70 years ago, a detention facility opened in Prague. The first client was a Russian sailor Home
The Prague interception, which was originally scheduled to operate for only three months, was empty for only three days. The first “client” became a Russian naval engineer on May 18, 1951. The ambulance proved its worth, and following its example, similar facilities were established throughout Czechoslovakia and in the world, and, for example, a detention center in St. Louis has it written in the charter.
“It simply came to our notice then. Nowhere else in the world was it primarily a medical and preventive facility. Elsewhere, it was more of a repressive facility, “said Petr Popov, the current head of the Addictology Clinic years ago. According to Russian sources, however, a detention center was opened in the Russian city of Tula as early as 1902.
|
For the first time, the idea of setting up a detention center came from members of the Rock-Based Club for Sober (KLUS). The alcoholics knew very well how a drunk could end up on the street. “The police were glad to have a place to get drunk, but they continued to beat them there for no reason. Needless to say, because you don’t feel it anyway. In the end, we introduced training for men in uniform, but there were also cases where we had to sue.
On the other hand, we often went to the rug after the influential comrades who came to us, ”Skála recalled. “The detention center, it was an extremely humanistic device at the time, until then the drunks and rioters came to the police cells, where they either died of a brain hemorrhage or something like that, or they insulted public officials for whom then they had to cry hard, “described the beginnings of the station of another legend of the fight against alcoholism Karel Nespor, today the emeritus head of the male addiction department of the Bohnice Psychiatric Hospital.
Plumbers and authors of children’s verses
The peculiarity of the detention was that the patients themselves took care of the arrivals so that they could understand what it was like for their surroundings when they arrived somewhere in a similar condition. Other interesting features of the capture at Apolinář included, as Jaroslav Skála said with a bit of exaggeration, that the most numerous professions were plumbers, and immediately after them the authors of verses for children were placed. One of the sadly happy moments was that many of the patients’ relatives carried the staff on an improved bottle of alcohol. And what does one of the staff’s favorite jokes sound like? “The lady wakes up after a half-day-old monkey in the trap, stares at the bare walls, and shouts, ‘Dad, they robbed us’!”
The care at the detention center under the supervision of a doctor is currently not covered by the public insurance system (except for medical services) and clients should pay for their stay on their own.

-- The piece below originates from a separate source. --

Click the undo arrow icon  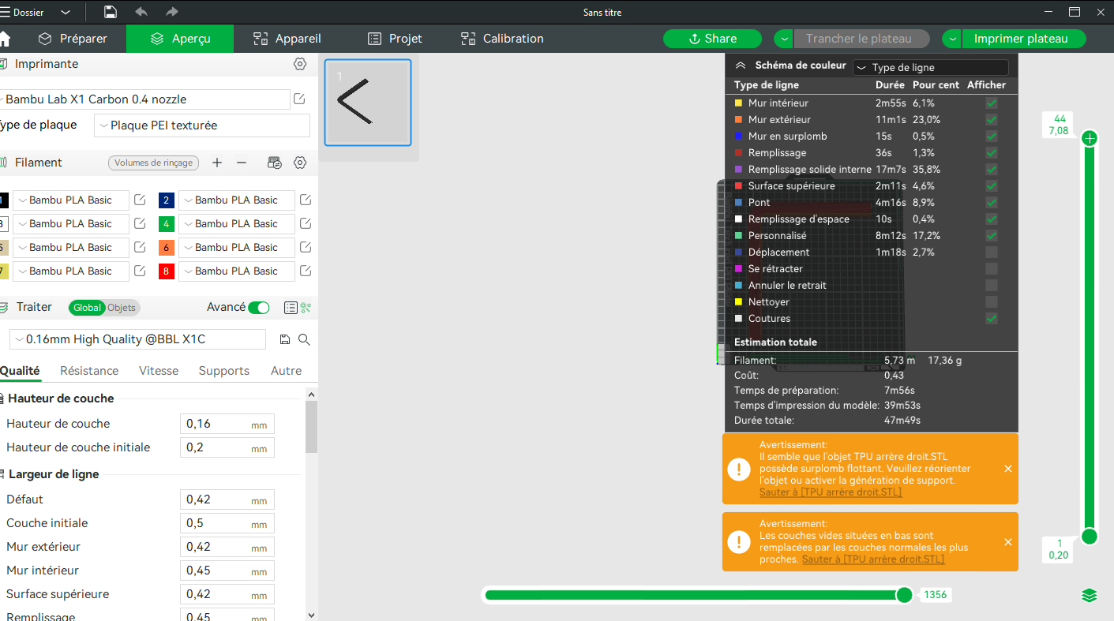(141, 12)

According to the law, they are the founder of anti-alcohol and anti-drug detention centers in the region.
The golden period for “interceptions” was the beginning of the 1980s, when there were 63 of them in operation in Czechoslovakia. In recent years, according to statistics from the Institute of Health Information and Statistics (IHIS), the number of patients in detention centers has fallen from 30,487 in 2010 to 23,744 in 2019. Eighty percent of patients are men. According to the IHIS, there are 18 detention centers in the Czech Republic. With four detention centers, the Moravian-Silesian Region ranks first, the Central Bohemian Region manages two and the capital city of Prague, for example, has one.

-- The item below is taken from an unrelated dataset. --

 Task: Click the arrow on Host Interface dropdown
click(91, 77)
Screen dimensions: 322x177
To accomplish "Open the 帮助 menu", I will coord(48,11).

The detention center at Apolinář first moved to the Na Míčankách complex and in March 2004 a new detention center was opened in the Na Bulovce Hospital complex. Some time ago, the city raised the price for staying at the station to 3,000 crowns, before that it was 1,950 CZK. According to the founder, which has been the Municipal Polyclinic since 2013, only a quarter of clients will pay for their sleep, and since 2013 the station has registered debts in the total amount of about 60 million crowns. A large proportion of clients are homeless. The Department of Addictology is now located on the site of the original detention at Apolinář.